Exercise details:
How do the lines below between the ones holding "The height and" and "Sort by 认缴出资额 column", inclusive, read? Give them again exactly, with no other lines.

(Extracted entries Opens)

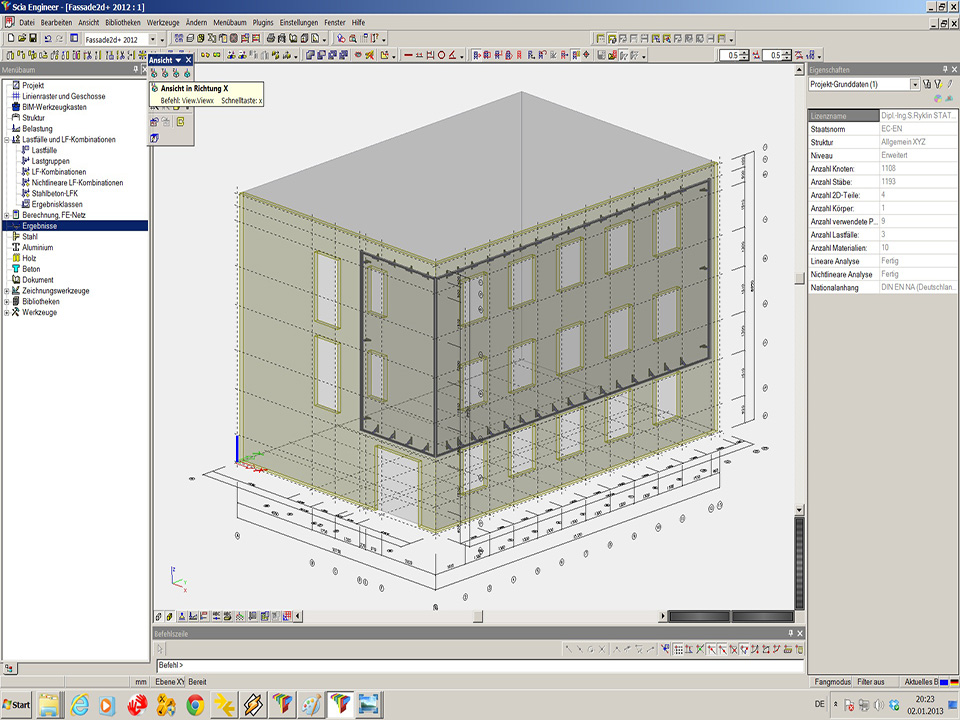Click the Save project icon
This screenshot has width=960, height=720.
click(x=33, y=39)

(Extracted entries Closes)
(Extracted entries Opens)

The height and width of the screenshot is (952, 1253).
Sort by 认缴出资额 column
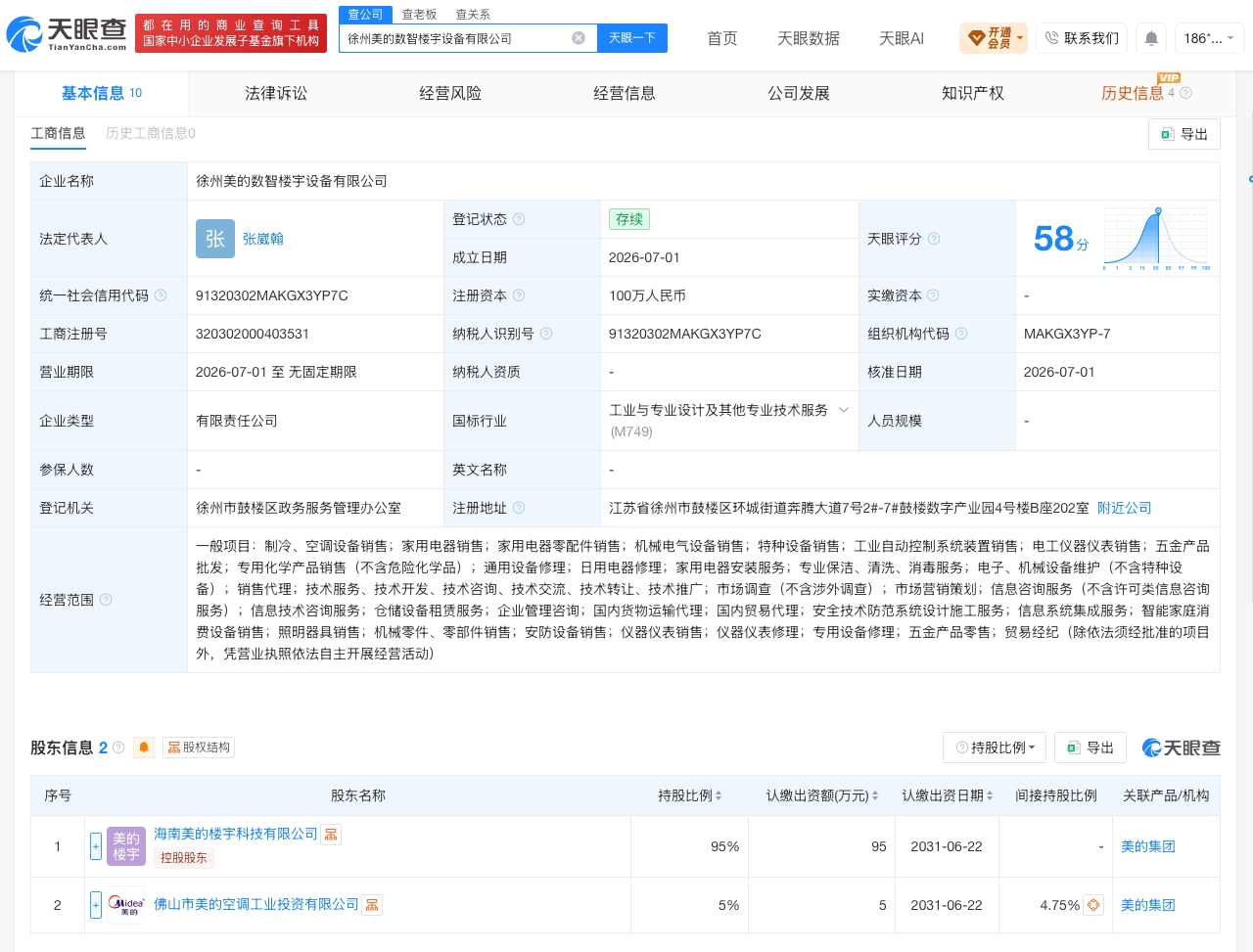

(Extracted entries Closes)

Written solution:
The height and width of the screenshot is (952, 1253).
Sort by 认缴出资额 column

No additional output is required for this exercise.